═══ Records shown

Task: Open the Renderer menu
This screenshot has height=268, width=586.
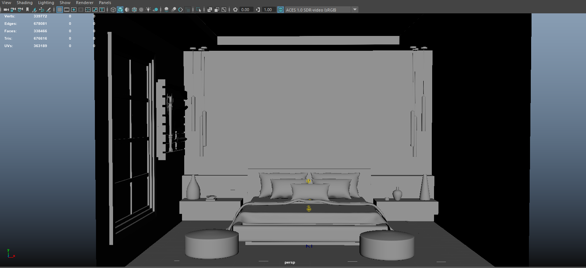Action: click(x=85, y=3)
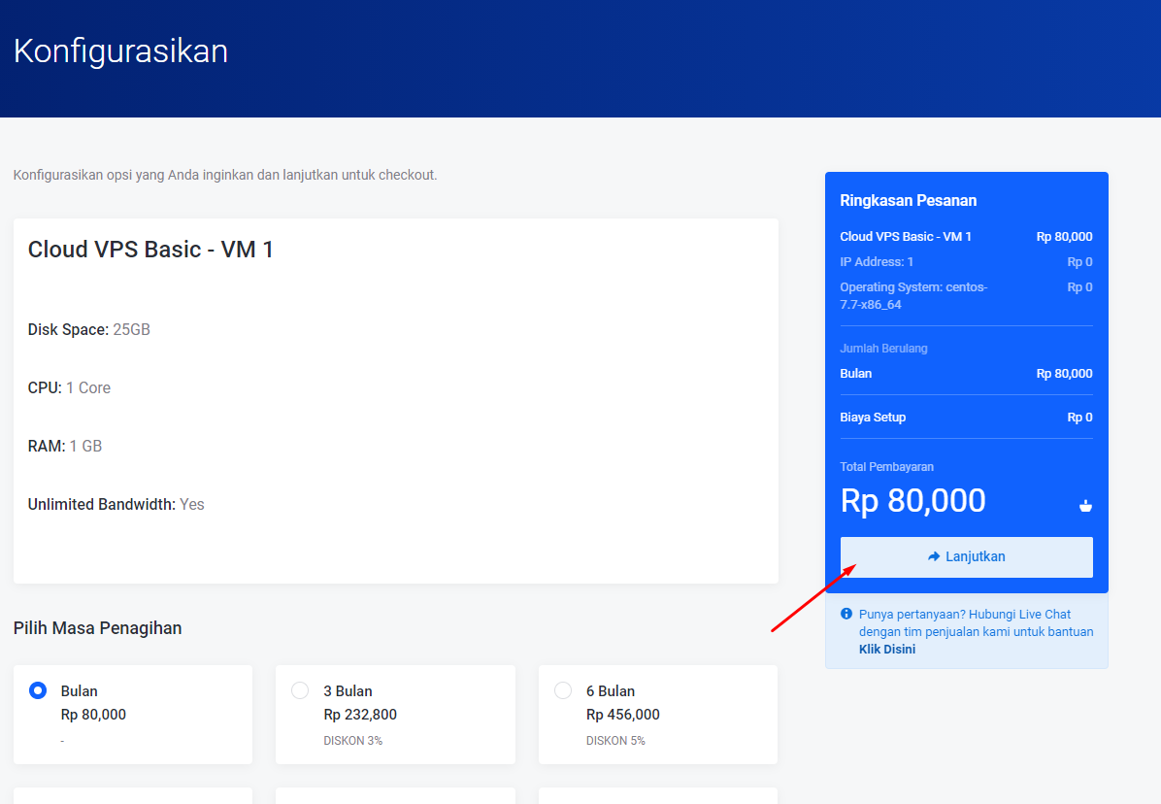Click the info icon in help notice
1161x804 pixels.
846,614
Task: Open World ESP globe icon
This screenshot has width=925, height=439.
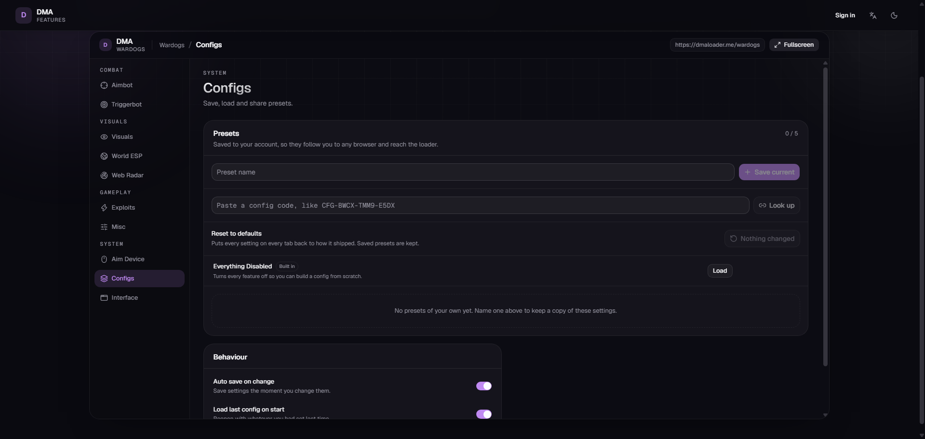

══════

Restate all of the material word for word, leaving every picture out.

Task: Open the Renderer menu
This screenshot has height=268, width=586.
Action: click(x=85, y=3)
Click the info icon in help notice
1161x804 pixels.
846,614
Task: Open World ESP globe icon
This screenshot has width=925, height=439.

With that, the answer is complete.